多くの学習者さんに評判のテキストをお持ちでしたが、付属の音声のスピードが早くて、素晴らしい中国語なのはわかるが、自分はついていけない、と封印していたそうです。
たまたまわたしがそのテキストをお勧めし、音読練習の進め方の見本として「区切った読み方」「つなげた読み方」「ナチュラルな読み方」という3種類の音読方法でモデル音声を録音して、お渡ししました。
すると、日本人講師のわたしによる音声を、その受講生さんがことのほか喜んでくださったんです。
ネイティブの先生の音声もいいのだけれど、 ネイティブさんは発音がよくて当たり前、 プロのナレーターさんは読み方も上手で当たり前。 自分は真似できない。 その点、日本語母語話者の先生の音声なら、日本人でもここまでできる、という目標になる。 そしてこのように区切って段階的にレベルを上げていく方法は自分にとても合っています。
と。
そして、
わたしは井田先生のお声の中国語が大好きです。 もしこのテキストを全て井田先生が録音してくださったらいいのになあと思います。 このテキストでなくても、そういったテキストを作ってくださったら必ず買います。
と力強いラブコール。
嬉しいですねえ。
以前から、日本人講師から中国語の発音を教わるメリットを力説してきたわたしですが、日本人講師のモデル音声による音読練習、これは盲点だったんです。
たしかに、わたしが開催している音読サークルのイベントや、twitterなどで多くの学習者さんがご自分の音読をアップしている音声を聞くことなどで、日本人学習者の発音を互いに聞くことに大きなメリットがあるということは感じていました。
学習者の発音を聞いて役に立つことがあるなら、日本人講師の発音を聞いて役に立つことだってあるはずなんですよね。
日本人の話す中国語を手本にして日本一になった人
ここで、学習者の間では有名な日本人学習者さんをご紹介しましょう。
愛称を「麻辣烫」とおっしゃる方です。
まあなんというか、むちゃくちゃ中国語が上手で、ちょっと北京味儿の発音で、声調に間違いがなくて、スピードが早くて、という方。
その話している様子はこちらの動画をご覧ください。
発音が上手くなる秘訣を語ってくれてます。
中国人よりも発音が綺麗な日本人!わずか2年で完璧な発音になる秘訣は?
(ヤンチャンCH/楊小溪)
動画を見ている暇がないよ、という方は、こちらのエッセイ記事を読むのもよいと思います。
さらっと語っておられますが、たくさん努力を重ねていることがわかります。
努力といっても、楽しいと思うからこそ続くのだと思いますが。
【中国語学習】中国語力0から3年間で日本1位になった私が実践した9か条(前編)
(note|中国ドキュメンタリー制作会社・和之夢)
【中国語学習】中国語力0から3年間で日本1位になった私が実践した9か条(後編)
(note|中国ドキュメンタリー制作会社・和之夢)
ここで、わたしが注目しているのが、麻辣烫さんが動画を100回以上見て参考にしているのが、日本人が話す中国語だということなんです。
上手くなるためには、自分にとっての中国語の偶像(アイドル)が必要だ、とおっしゃっています。
日本人が話す中国語は、あまり複雑ではなく、シンプルで、時には文法の間違いや発音の巧拙もいろいろある。
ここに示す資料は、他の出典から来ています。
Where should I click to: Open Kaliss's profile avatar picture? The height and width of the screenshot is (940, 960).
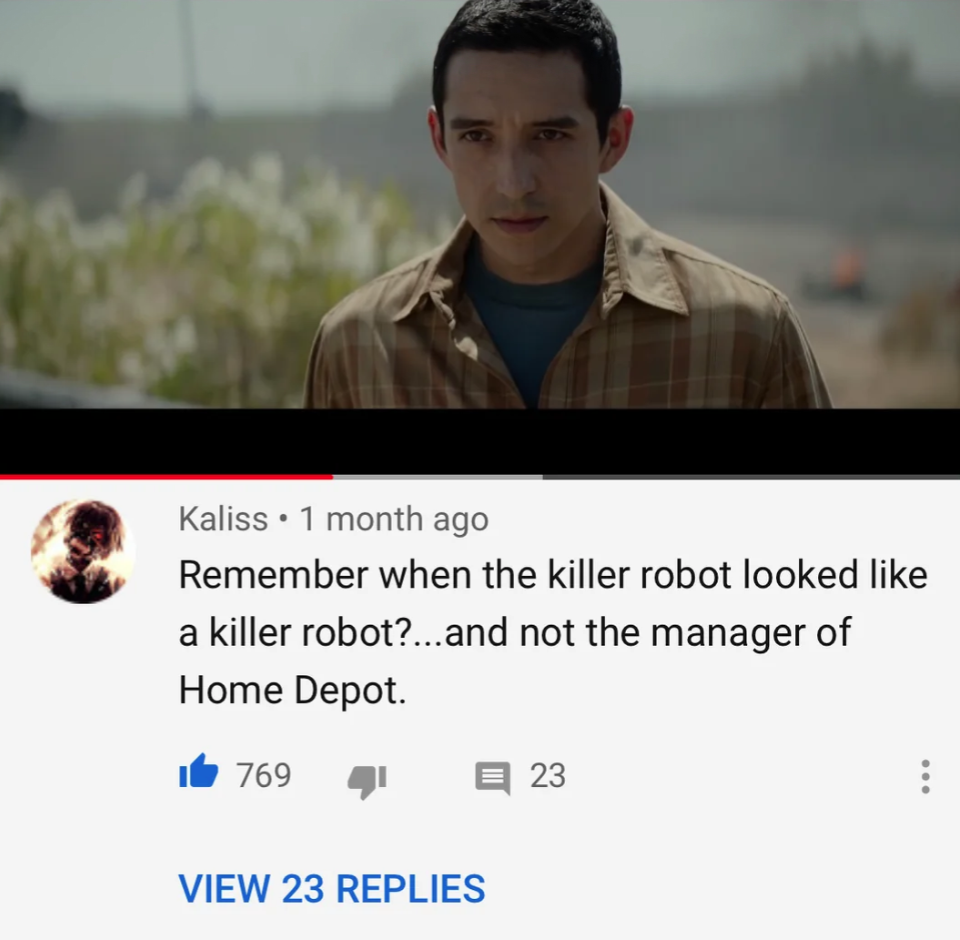click(x=83, y=551)
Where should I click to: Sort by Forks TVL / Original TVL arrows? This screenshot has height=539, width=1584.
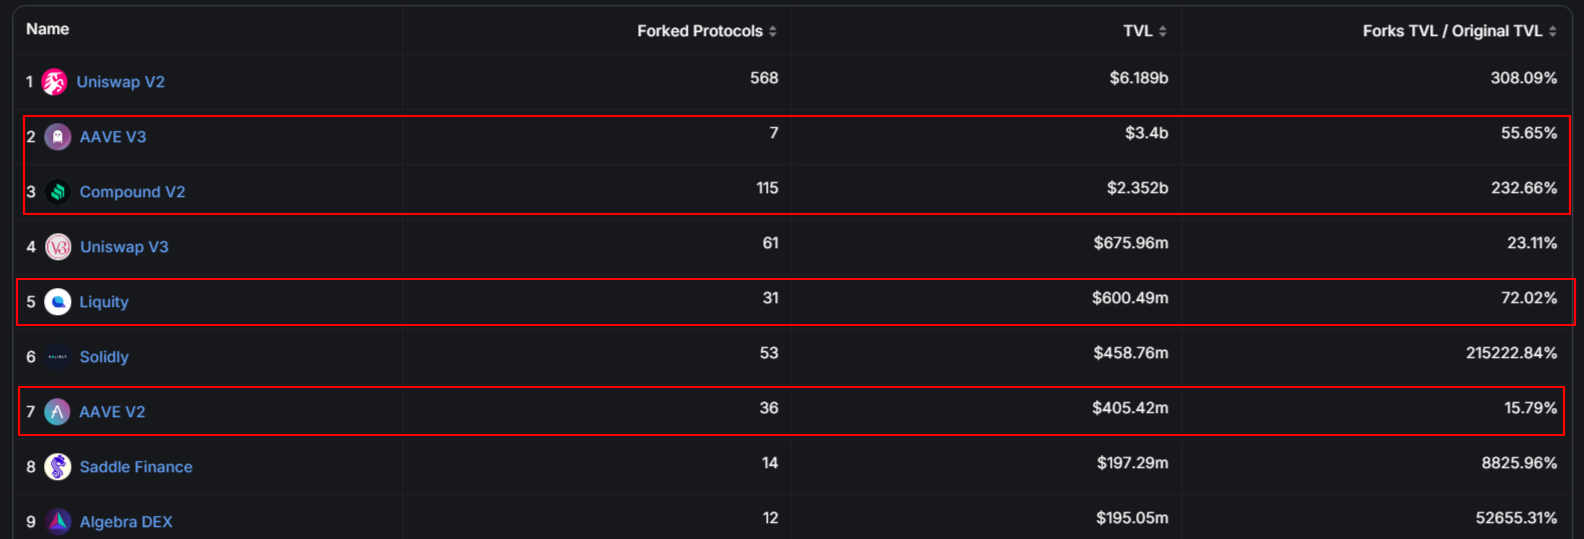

でもだからこそ、日本人が目指すゴールはどんなものなのかが見えやすいのですね。
そんな不完全な中国語をお手本にしていいのか、というと、それは麻辣烫さんが素晴らしい中国語の使い手になっていることを見ても杞憂に過ぎないことがわかります。
大事なのは本人の努力なので。
そういえばわたしにも目指すモデルがあった
発音指導の延長で、音読サークルを始め、音読・朗読というものに初めて取り組んだ時、わたしのまえには大きな壁が立ちはだかりました。
何をどう読んだらいいのかわからない。
どういう声で、どういうテンションで読んだらいいのかわからない。
そんなとき、わたしが手本にしたのは日本人の畏友二人の音読でした。
男性は岡本悠馬さん。女性は内藤樹里さん。
そのころ、音読を公開している人はほとんどいなかったので、このお二人は先駆者です。
そののち、多くの方が音読を公開するようになって、ご承知のように今の百花繚乱の贅沢な時代になりました。
わたしはまだまだ岡本さんや内藤さんに追いつけませんが、このお二人の音読のおかげで、非ネイティブの自分がどんなふうに中国語に取り組んだらいいかということがわかったような気がしています。
例えるなら、カラオケで上手に歌いたい時、プロの歌手の歌はかえって参考にならないけれど、歌の上手な友達のカラオケがすごく参考になる、というような感じ。
ですので、冒頭の受講生さんからのリクエストは、たしかに需要のあることだな、と腑に落ちたのです。
わたしが次に取り組むのは、このプロジェクトになるかもしれません。